Irish lawyer and anti-clerical author

Michael John Fitzgerald McCarthy (born in Midleton, County Cork (1864 – 26 October 1928) was an Irish lawyer and an anti-clerical author.

==Youth==
McCarthy was the son of Denis and Catherine McCarthy. In 1887 he married Margaret Ronayne of Donickmore, near Midleton. He was educated at the Vincentian seminary in Cork City, at Midleton College and took a B.A. at Trinity College Dublin in 1885. In 1887 he was called to the Irish Bar.

==Author==
Notably and almost uniquely for an Irish nationalist, McCarthy was opposed to the increasing social influence of the Roman Catholic Church in Ireland, on the approach to Irish independence. As the Catholic Church still controls most Irish schools and universities, his books and independent stance have not received much attention in the last century. They were best-sellers in their day, having an influence on commentators such as James Joyce. He described his books on Ireland as sociology. He also wrote a novel (Gallowglass) and a book on the emerging power of Japan in 1905.
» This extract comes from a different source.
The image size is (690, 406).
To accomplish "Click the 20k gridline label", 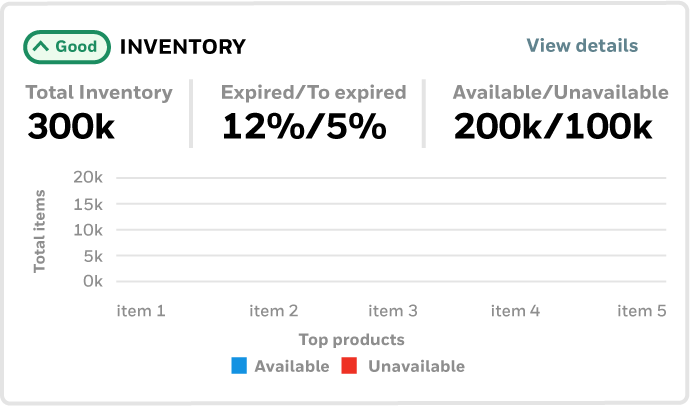I will [x=88, y=178].
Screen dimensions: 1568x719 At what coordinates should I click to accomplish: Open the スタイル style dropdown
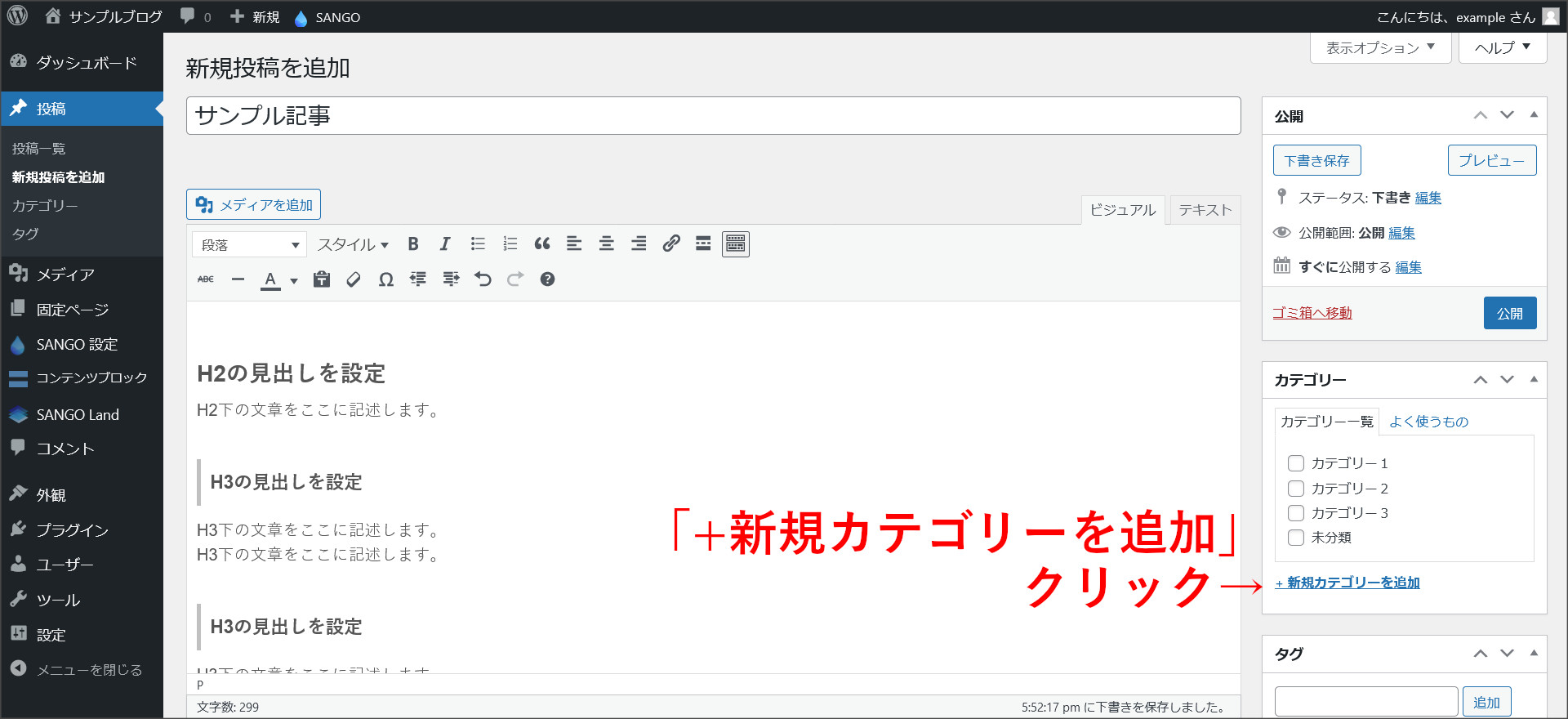353,245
His method was to extract statistics showing how Irish poverty from the 1870s was largely caused by the large donations often made by poor and undereducated Irish Catholics to the Church. He worried that nobody was prepared to criticise the way the Church spent its money, and that its emphasis on religious devotion was sapping the self-reliance of the population. He mentioned that though the Irish Catholic population had slowly declined by 27% between 1861 and 1901, the number of its priests, nuns and bishops had increased by 137%. Given his Catholic middle-class family background and early training in a seminary, he had a particular insight into the mindset of his Church at the time.
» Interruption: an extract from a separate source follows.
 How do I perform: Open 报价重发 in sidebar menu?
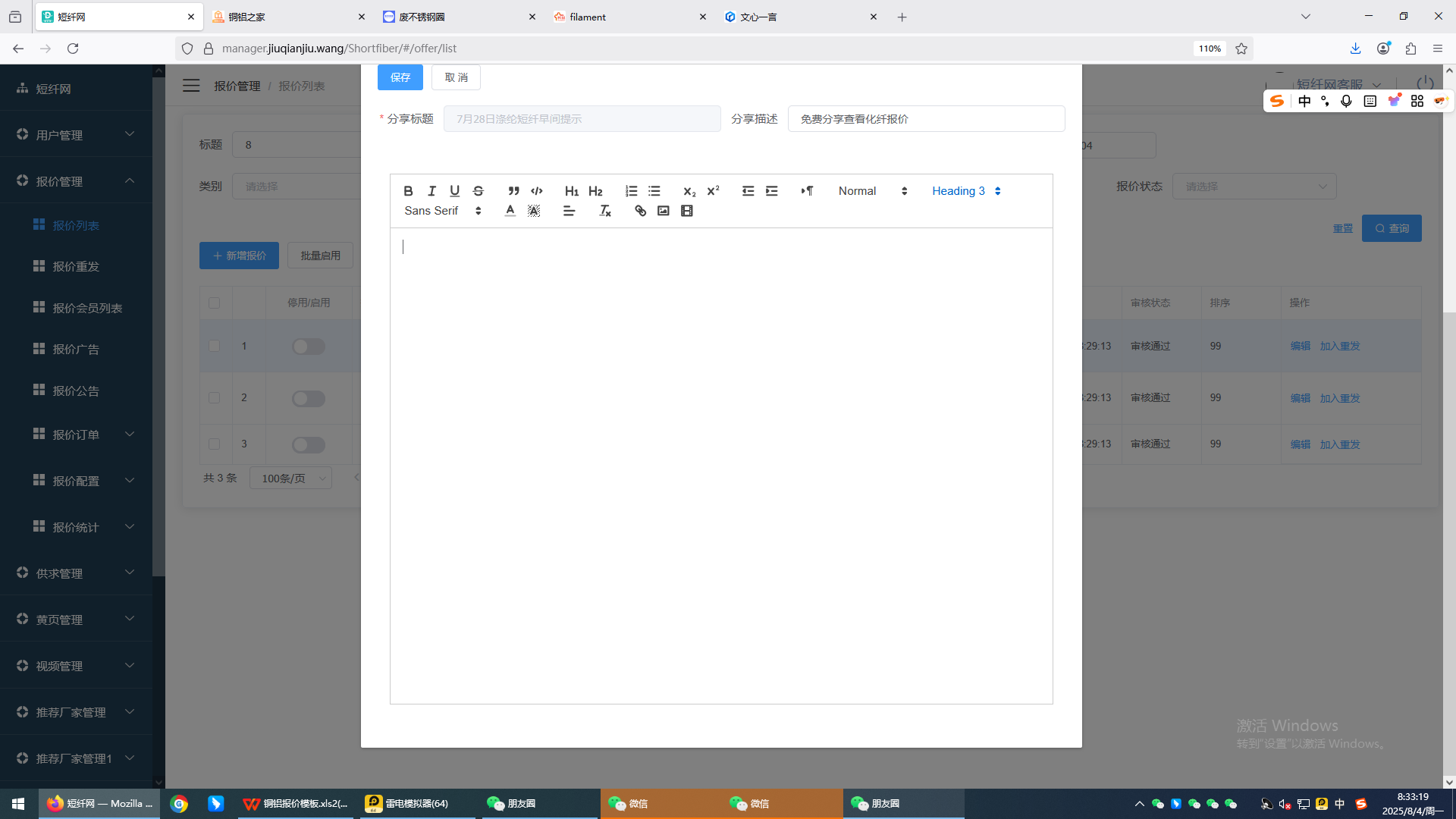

With regard to Church-run industrial schools, he reported that the per-capita annual amounts paid by the British government to the Church were greater than the fees charged by private Catholic boarding schools. He deplored that the Dublin administration exercised little oversight in the Church's spending of public money and its management of publicly funded schools and other institutions.

==Influence==
McCarthy's anti-clerical views were shared by and influenced the later works of Frank Hugh O'Donnell, and the English socialist Harry Quelch. His statistics were also used by Irish loyalists who were worried that Home Rule would become "Rome Rule". So trenchant were his arguments that McCarthy came to oppose Home Rule before 1910, and the eventual creation of the Irish Free State in 1922.
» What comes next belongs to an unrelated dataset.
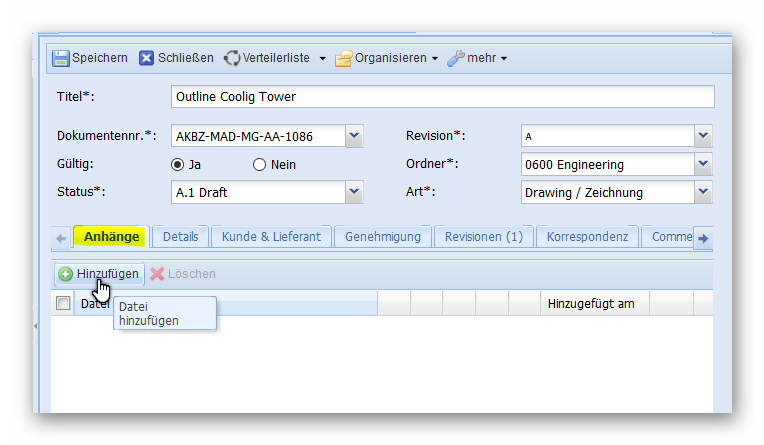
Task: Open the mehr wrench menu
Action: point(477,58)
Several of his anti-clerical works were influential on James Joyce, according to Joyceian academics, and he owned a copy of "The Irish Revolution" (1912).

==Bibliography==
- Mr Balfour's rule in Ireland; Dublin: Hodges & Figgis 1891;
- Five Years in Ireland 1896-1900 (1901); London: Simpkin, Marshall, Hamilton, Kent; Dublin: Hodges & Figgis 1901 (10th edition 1903);
- Priests and People in Ireland (1902), London: Simpkin, Marshall, Hamilton, Kent; Dublin: Hodges & Figgis 1902; 5th edn. 1905, paperback edn. 1908;
- Rome in Ireland (1904) London: Hodder & Stoughton 1904;
- Gallowglass (1904)
- Catholicity and Progress (1905);
- Catholic Ireland and Protestant Scotland (1905) Edinburgh & London: Oliphant, Anderson & Ferrier 1905;
- The Coming Power: A Contemporary History of the Far East (1905);
- Church and State in England and Wales (1906);
- The Jesuits and the British Press (1910);
- Irish Land and Irish Liberty (1911) London: Scott 1911;
- The Nonconformist Treason, or the Sale of the Emerald Isle (1912);
- The Irish Revolution, Vol. 1 (Edinburgh & London: Blackwood 1912);
- The Dictators (1913);
- The British Monarchy and the See of Rome (1924);
- The Irish Papal State (1925);
- Church and Empire Breaking (1927);
- Anglo-Irish Bolshevism (1927);
- The Bishops and the Houses of Commons (1928).